### Task item:
Gather, from the data below, each line in which the word "computer" occurs.

Saved data entries:
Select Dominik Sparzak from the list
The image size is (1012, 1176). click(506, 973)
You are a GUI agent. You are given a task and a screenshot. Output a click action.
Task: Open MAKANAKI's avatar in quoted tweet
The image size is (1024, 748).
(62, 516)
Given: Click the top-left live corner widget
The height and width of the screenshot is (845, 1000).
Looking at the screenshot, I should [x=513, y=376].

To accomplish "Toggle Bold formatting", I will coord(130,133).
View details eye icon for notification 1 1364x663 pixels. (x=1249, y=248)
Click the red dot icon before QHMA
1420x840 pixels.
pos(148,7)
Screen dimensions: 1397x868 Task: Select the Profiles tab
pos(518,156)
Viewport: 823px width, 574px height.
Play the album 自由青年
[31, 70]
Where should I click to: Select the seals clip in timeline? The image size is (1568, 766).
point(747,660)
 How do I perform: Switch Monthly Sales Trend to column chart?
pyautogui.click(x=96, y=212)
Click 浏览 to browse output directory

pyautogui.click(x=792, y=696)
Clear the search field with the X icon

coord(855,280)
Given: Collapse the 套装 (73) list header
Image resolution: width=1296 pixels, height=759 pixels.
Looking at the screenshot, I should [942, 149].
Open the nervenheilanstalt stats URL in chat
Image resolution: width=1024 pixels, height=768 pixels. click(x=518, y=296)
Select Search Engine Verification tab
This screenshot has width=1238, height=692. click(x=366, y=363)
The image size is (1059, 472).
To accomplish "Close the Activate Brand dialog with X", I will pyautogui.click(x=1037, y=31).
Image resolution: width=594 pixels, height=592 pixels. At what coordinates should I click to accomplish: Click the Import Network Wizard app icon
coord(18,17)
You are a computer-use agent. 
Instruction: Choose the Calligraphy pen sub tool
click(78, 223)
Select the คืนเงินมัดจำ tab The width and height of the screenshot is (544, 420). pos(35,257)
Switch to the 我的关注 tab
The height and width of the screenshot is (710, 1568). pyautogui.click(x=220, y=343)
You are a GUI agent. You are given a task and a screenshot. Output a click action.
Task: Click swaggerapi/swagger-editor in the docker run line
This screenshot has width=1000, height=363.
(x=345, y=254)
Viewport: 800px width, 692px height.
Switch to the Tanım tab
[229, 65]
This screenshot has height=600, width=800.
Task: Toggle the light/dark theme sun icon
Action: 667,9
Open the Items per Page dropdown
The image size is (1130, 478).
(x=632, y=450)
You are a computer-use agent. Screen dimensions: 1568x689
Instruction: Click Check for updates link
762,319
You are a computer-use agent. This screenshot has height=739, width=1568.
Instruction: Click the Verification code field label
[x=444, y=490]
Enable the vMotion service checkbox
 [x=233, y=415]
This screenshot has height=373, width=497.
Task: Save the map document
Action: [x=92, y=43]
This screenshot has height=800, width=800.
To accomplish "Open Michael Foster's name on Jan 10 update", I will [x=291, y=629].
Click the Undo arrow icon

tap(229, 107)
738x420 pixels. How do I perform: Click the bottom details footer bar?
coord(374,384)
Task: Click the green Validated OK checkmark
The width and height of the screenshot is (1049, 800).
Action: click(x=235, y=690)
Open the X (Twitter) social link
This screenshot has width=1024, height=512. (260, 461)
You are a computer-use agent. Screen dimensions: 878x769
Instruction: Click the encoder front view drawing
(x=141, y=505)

### Exercise output:
You are a computer-use agent. 
You are a computer-use agent. Screen dimensions: 1568x689
You are a computer-use agent. This screenshot has height=739, width=1568.
You are a computer-use agent. Screen dimensions: 878x769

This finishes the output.